ならばいっそ、次元魔法を使って空間ごと切断を……」
「あの、兄さん。すごく物騒な魔法を使おうとしてません?」
「ユウ、カニを食いたいだろう」
僕は真剣に考えている。そんな僕の熱意が伝わったのか、ユウもゴクリと喉を鳴らして、僕を真剣に見つめ返してきた。
よし、やろう。
次元魔法で空間ごと切断してしまえば、どれだけの防御力があろうと関係ない。所詮カニの甲羅ごときで……

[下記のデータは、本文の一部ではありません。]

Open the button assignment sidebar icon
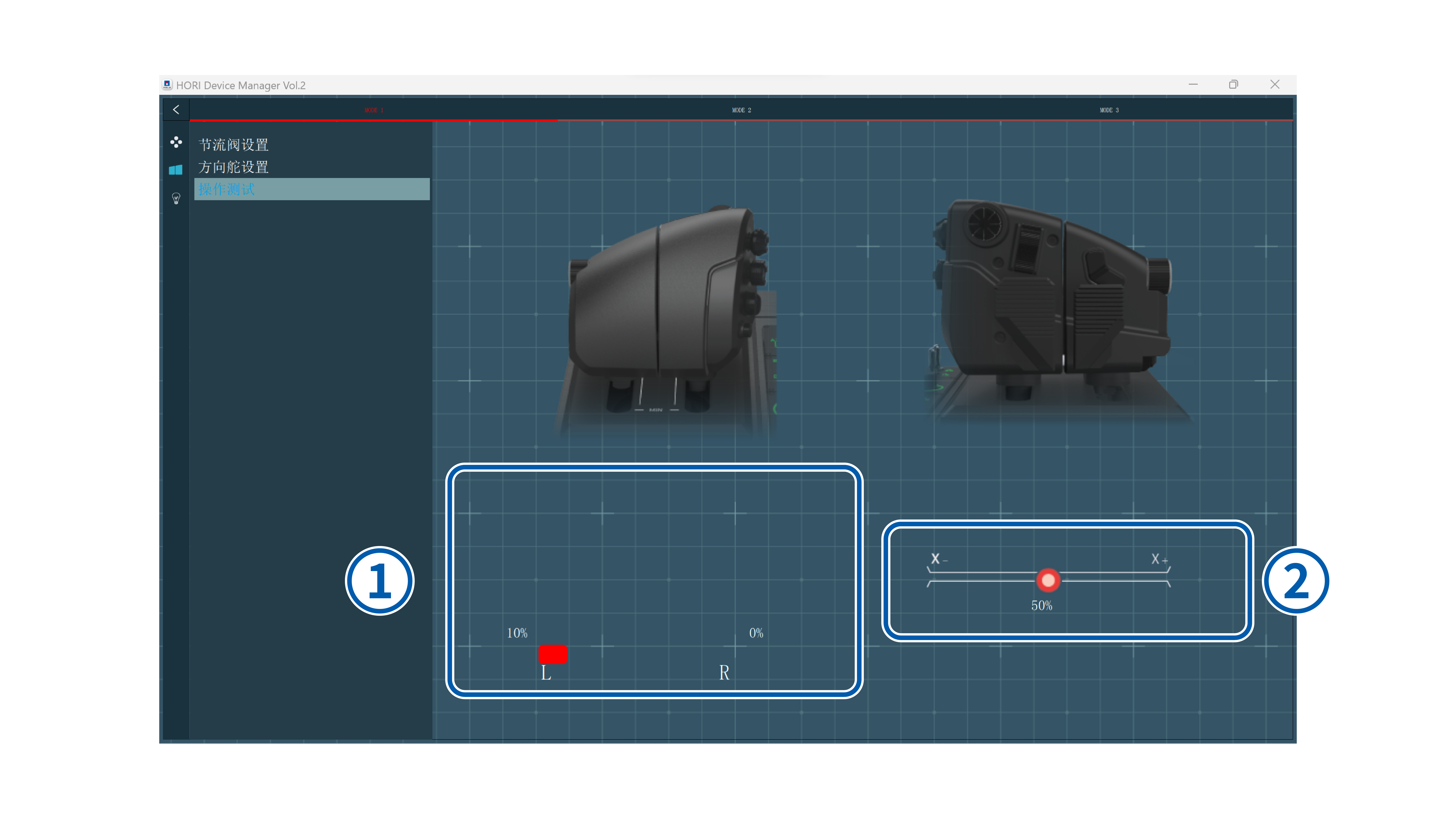The image size is (1456, 819). coord(176,143)
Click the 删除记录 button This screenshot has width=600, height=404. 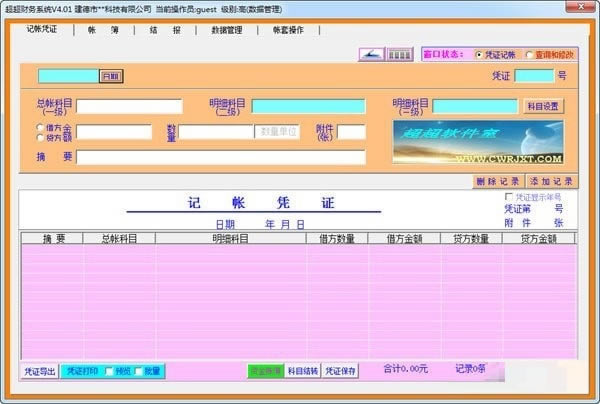[x=498, y=181]
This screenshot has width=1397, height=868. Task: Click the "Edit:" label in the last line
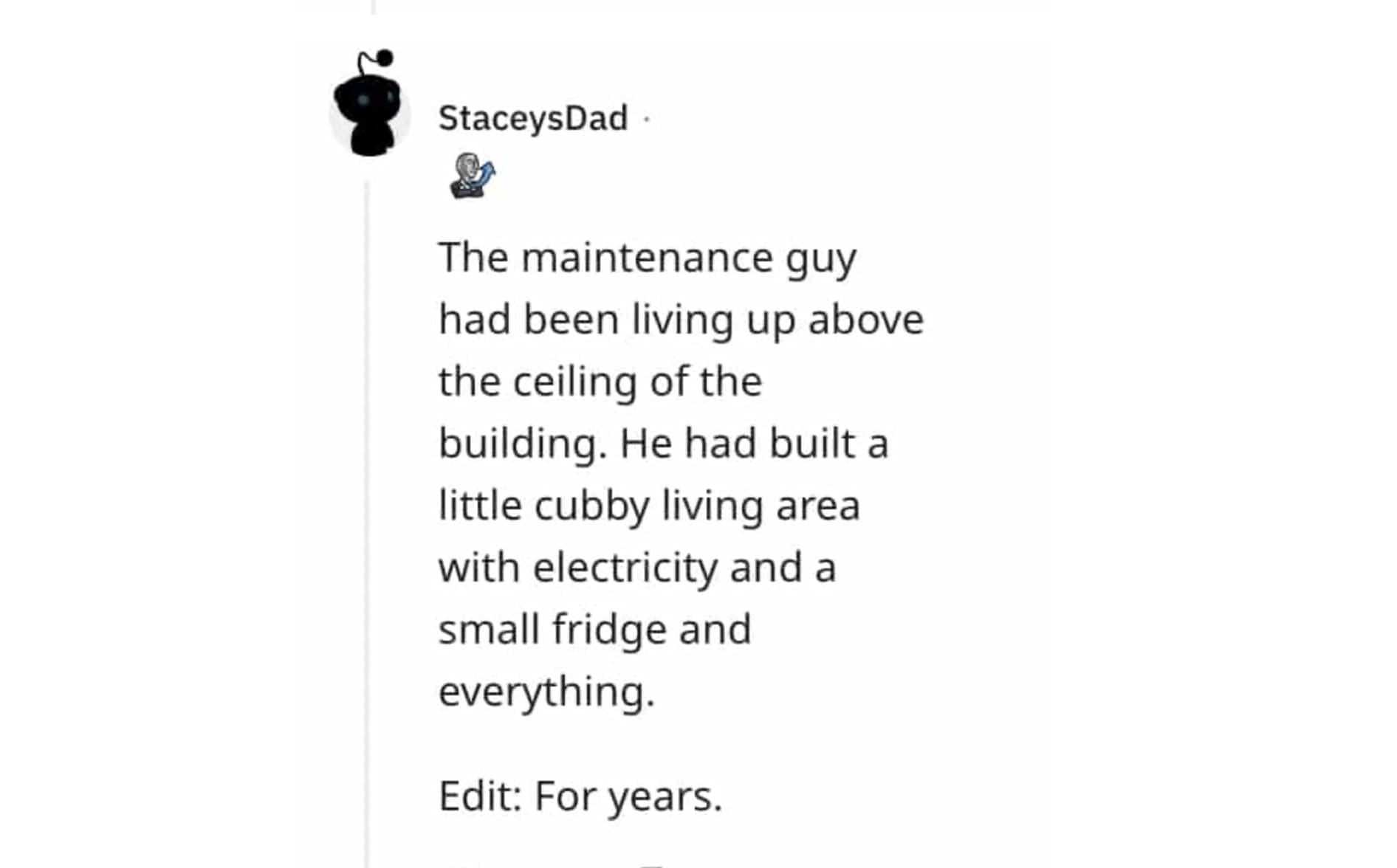pyautogui.click(x=481, y=796)
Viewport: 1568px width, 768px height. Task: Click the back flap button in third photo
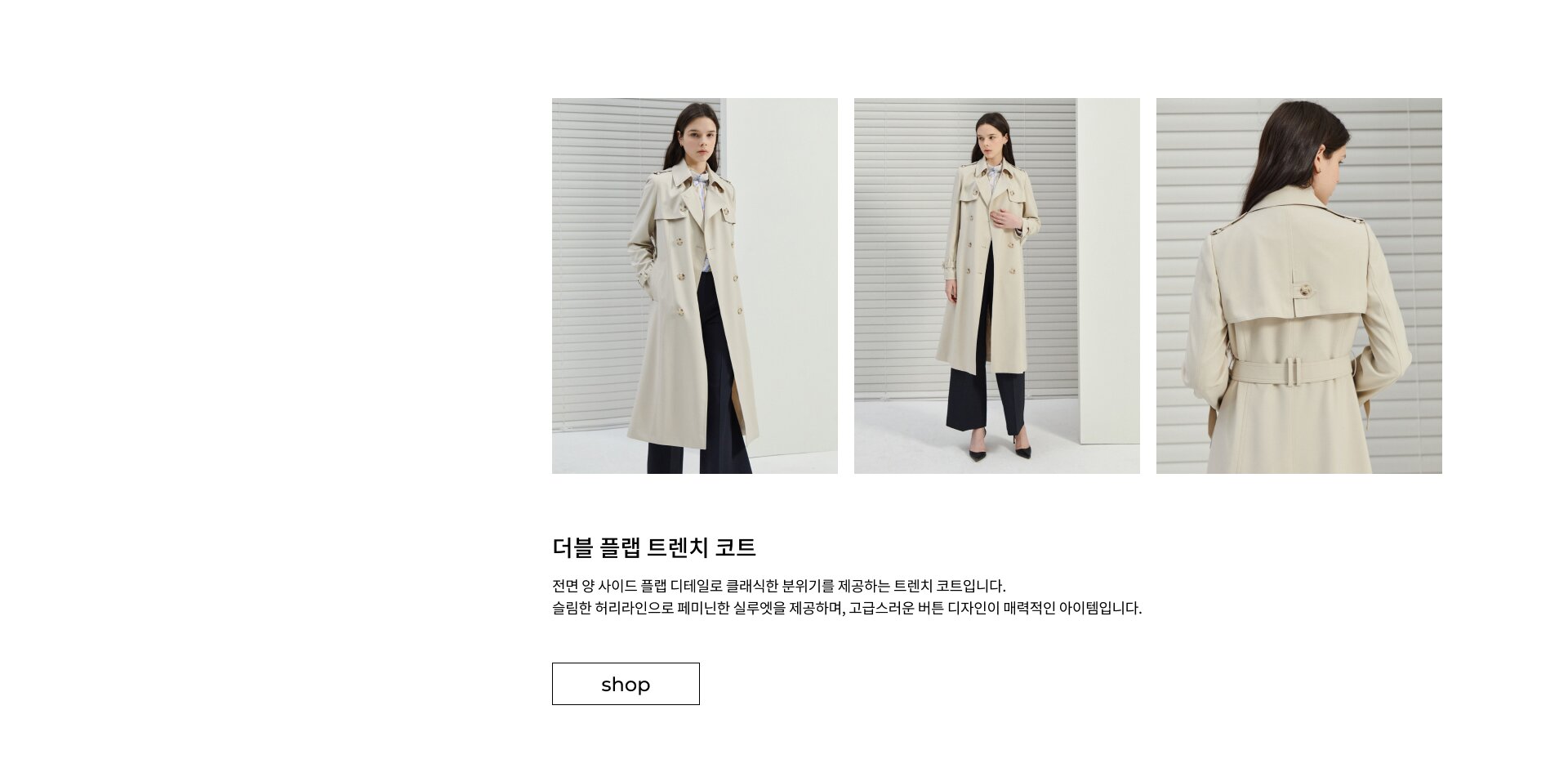point(1305,290)
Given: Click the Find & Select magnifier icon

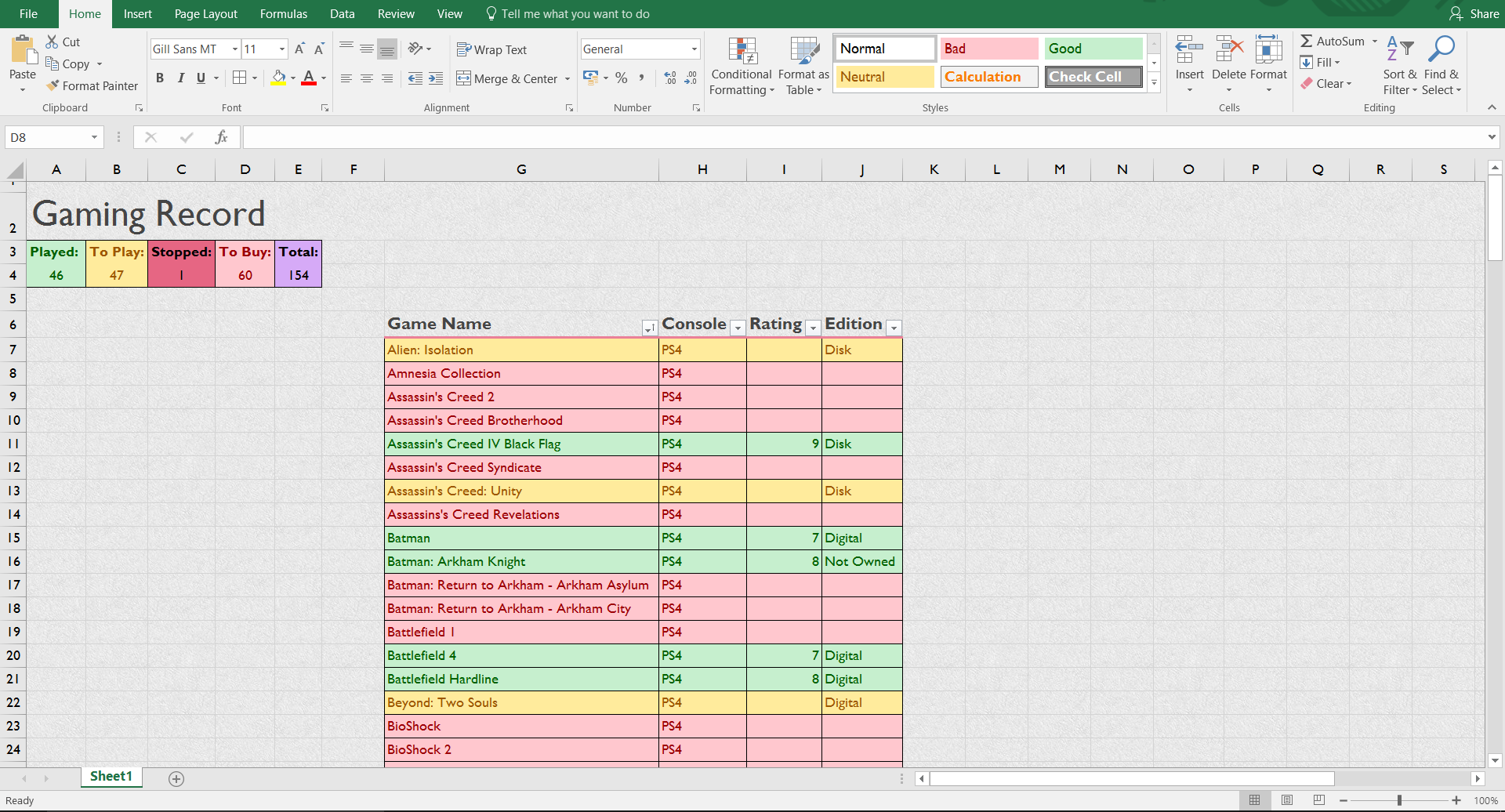Looking at the screenshot, I should tap(1441, 50).
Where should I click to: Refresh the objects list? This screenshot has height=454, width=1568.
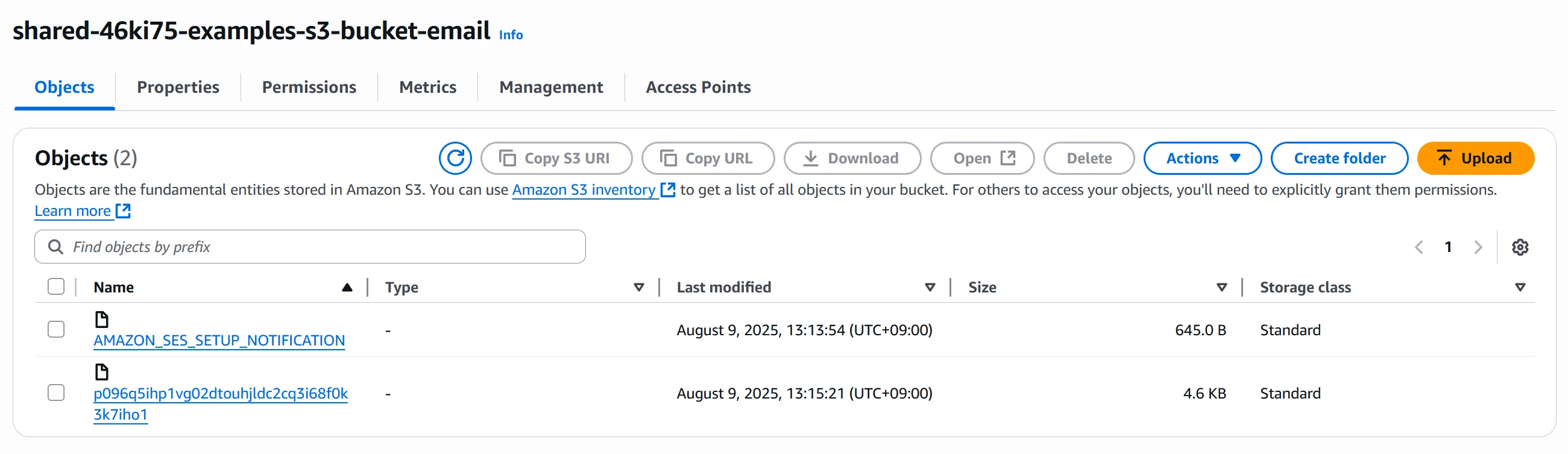(x=455, y=158)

僕は次元魔法を使うために集中し、周囲の魔力を集めていく。
膨大なマナが僕の元へ集まることで、赤や青、緑、黄色などいろいろな色の光が現れ……なんてことは物理的にない。
けれど莫大な量のマナを集めて、いざ魔法を……
――バギボギ、バリバリバリ
なんてやってたら、マザーがカニの甲羅に前足を乗せて、甲羅をぶち破った。
「さ、さすがはマザー。ちょっと体重かけただけで甲羅を壊せるのか。やっぱり僕らの母親だけあるね」
「GYAOOOOOOOOOOOOOO!!!」
さすがはマジもののドラゴンはパワーが違う。ドラゴニュートの僕たちも大概だけど、やはりドラゴンとは勝負にならないね。
とはいえ、これでカニの甲羅は突破した。
「メシー、カニー、高級食材ー!」
破れた甲羅の中へ突入し、まっさにミカちゃんがカニの肉へ食らいついた。
「ムガ、モガ、モグモグ、フグ、ハグ。う、うめえ、うますぎる」
ボタボタと滂沱の涙を流し、感動し始めるミカちゃん。
「僕も食べるー」
「やっぱり私は生よりも、炎で炙ってからいただきますわ」
「いただきます」
「GYAOー!」
兄弟たちも、それぞれカニの肉へと突撃していった。
「こうしてはいられない、僕も早くカニを確保しないと」
ユウも目の色を変えていた。
カニは人間の心に闘志をもたらすんだね。
普段あれだけ温和なユウですら、闘争心に火がついている。
「さーてと、僕もこの世界に来て初めてのカニを堪能させてもらおう」
兄弟たちの食欲は凄い。
僕も遅れないように、兄弟たちに続いてカニを食することにした。
その後は、ひたすら続くカニパーティーだった。
生のカニに、フレイアの炎で炙った焼きガニ。鍋もすれば、カニの肉を裂いて素麺に見立てた、カニ素麺を食べたり。
さらに巨大ガニなので、味噌も大量にあった。
それも肉と同じように生で食べたり、炙ったり、鍋に溶かして食べたり。
どれもこれもおいしかった。
ただ贅沢を言うなら、
「くうっ、酒が欲しい」
「醤油がどうしてないんだろう」
ミカちゃんとユウは、元日本人らしくそんなことを言っていた。
とはいえ、この日は実に素晴らしいカニパーティーだった。